What needs to be done
Look through the data below for the line with "[Link a la página de inicio] (58, 141)" and the line with "servicioalcliente@macrotics.com (1026, 1725)", then output those two and all lines in between, exactly as written.

================

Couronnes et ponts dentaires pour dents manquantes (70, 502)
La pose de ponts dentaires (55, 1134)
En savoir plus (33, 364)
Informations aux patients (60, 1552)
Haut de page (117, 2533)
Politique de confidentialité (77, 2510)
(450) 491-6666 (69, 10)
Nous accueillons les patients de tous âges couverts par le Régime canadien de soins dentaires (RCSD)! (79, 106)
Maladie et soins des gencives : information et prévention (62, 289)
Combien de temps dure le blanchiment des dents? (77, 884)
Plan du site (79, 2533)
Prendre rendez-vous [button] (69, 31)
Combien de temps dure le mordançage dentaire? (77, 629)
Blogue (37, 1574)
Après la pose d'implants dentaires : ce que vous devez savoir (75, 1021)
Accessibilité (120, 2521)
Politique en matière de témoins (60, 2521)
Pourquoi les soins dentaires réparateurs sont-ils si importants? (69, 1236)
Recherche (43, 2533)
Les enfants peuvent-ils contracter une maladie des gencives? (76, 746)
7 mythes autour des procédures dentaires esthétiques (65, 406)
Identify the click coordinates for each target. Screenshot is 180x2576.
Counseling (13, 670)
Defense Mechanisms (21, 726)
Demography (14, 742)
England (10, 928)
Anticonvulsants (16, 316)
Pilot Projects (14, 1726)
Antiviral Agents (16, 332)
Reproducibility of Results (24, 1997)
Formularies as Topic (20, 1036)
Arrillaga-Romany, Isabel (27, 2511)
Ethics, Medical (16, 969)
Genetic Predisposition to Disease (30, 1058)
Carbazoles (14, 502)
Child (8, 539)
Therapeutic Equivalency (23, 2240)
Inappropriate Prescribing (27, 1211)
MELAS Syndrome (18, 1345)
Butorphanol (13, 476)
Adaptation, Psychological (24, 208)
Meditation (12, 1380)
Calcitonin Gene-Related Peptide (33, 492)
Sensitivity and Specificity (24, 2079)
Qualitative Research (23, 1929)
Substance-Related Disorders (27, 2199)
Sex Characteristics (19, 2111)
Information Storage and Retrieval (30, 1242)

================

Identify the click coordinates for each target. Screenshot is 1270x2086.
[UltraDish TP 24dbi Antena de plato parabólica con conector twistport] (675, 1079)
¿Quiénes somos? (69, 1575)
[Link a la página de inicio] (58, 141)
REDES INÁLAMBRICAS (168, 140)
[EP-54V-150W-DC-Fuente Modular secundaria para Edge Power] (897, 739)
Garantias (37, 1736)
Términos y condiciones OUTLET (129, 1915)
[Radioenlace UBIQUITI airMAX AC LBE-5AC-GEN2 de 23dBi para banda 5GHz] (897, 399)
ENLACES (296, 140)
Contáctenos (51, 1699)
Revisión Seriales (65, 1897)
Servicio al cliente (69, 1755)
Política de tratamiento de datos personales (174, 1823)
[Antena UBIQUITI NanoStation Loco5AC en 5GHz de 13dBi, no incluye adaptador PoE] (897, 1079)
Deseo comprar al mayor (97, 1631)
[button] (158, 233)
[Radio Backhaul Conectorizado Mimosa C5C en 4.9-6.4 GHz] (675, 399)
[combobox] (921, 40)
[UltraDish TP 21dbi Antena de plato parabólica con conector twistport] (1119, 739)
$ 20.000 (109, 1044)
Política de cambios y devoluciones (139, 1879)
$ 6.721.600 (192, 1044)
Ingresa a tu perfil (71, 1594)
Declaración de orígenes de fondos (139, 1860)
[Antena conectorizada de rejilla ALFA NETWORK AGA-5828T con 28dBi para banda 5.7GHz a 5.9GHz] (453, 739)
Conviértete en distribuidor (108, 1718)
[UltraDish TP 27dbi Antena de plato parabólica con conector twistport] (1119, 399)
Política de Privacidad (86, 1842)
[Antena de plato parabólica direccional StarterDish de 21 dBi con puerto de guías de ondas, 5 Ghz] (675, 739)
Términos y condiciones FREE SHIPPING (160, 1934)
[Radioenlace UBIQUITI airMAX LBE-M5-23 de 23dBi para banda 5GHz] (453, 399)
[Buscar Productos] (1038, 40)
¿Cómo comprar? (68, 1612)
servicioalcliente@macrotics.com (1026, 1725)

================

Solution below
[Link a la página de inicio] (58, 141)
REDES INÁLAMBRICAS (168, 140)
[EP-54V-150W-DC-Fuente Modular secundaria para Edge Power] (897, 739)
Garantias (37, 1736)
Términos y condiciones OUTLET (129, 1915)
[Radioenlace UBIQUITI airMAX AC LBE-5AC-GEN2 de 23dBi para banda 5GHz] (897, 399)
ENLACES (296, 140)
Contáctenos (51, 1699)
Revisión Seriales (65, 1897)
Servicio al cliente (69, 1755)
Política de tratamiento de datos personales (174, 1823)
[Antena UBIQUITI NanoStation Loco5AC en 5GHz de 13dBi, no incluye adaptador PoE] (897, 1079)
Deseo comprar al mayor (97, 1631)
[button] (158, 233)
[Radio Backhaul Conectorizado Mimosa C5C en 4.9-6.4 GHz] (675, 399)
[combobox] (921, 40)
[UltraDish TP 21dbi Antena de plato parabólica con conector twistport] (1119, 739)
$ 20.000 (109, 1044)
Política de cambios y devoluciones (139, 1879)
$ 6.721.600 (192, 1044)
Ingresa a tu perfil (71, 1594)
Declaración de orígenes de fondos (139, 1860)
[Antena conectorizada de rejilla ALFA NETWORK AGA-5828T con 28dBi para banda 5.7GHz a 5.9GHz] (453, 739)
Conviértete en distribuidor (108, 1718)
[UltraDish TP 27dbi Antena de plato parabólica con conector twistport] (1119, 399)
Política de Privacidad (86, 1842)
[Antena de plato parabólica direccional StarterDish de 21 dBi con puerto de guías de ondas, 5 Ghz] (675, 739)
Términos y condiciones FREE SHIPPING (160, 1934)
[Radioenlace UBIQUITI airMAX LBE-M5-23 de 23dBi para banda 5GHz] (453, 399)
[Buscar Productos] (1038, 40)
¿Cómo comprar? (68, 1612)
servicioalcliente@macrotics.com (1026, 1725)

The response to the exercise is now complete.